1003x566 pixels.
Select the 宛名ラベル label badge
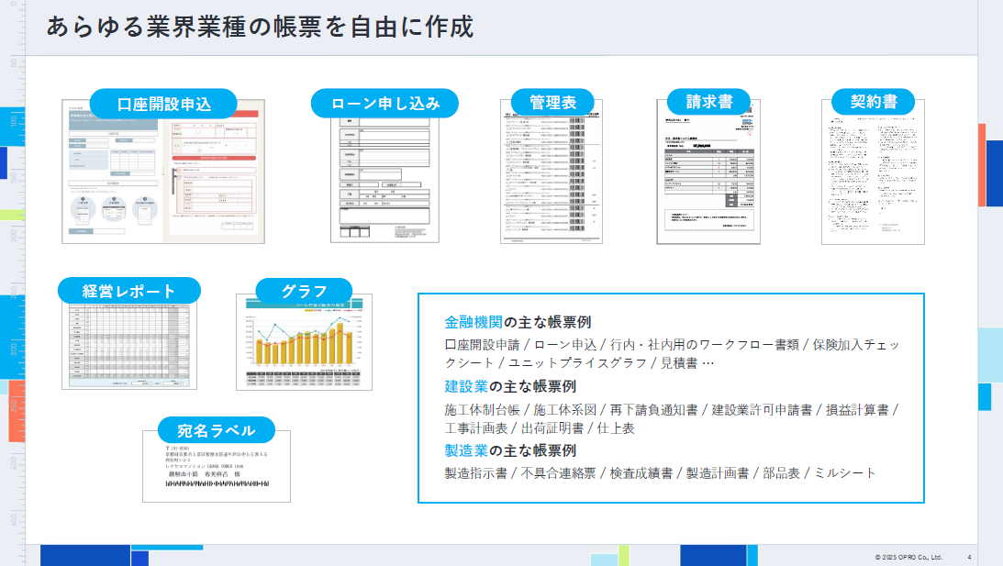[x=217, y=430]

__________

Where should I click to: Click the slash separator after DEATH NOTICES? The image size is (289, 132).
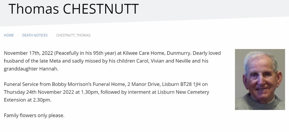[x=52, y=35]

__________

> [EXERCISE PROMPT]:
Can you reproduce the stretch of lines from the one containing "Where should I" through the one containing "[x=52, y=35]", both included, without the pictures?

> [RESULT OF THE TASK]:
Where should I click to: Click the slash separator after DEATH NOTICES? The image size is (289, 132).
[x=52, y=35]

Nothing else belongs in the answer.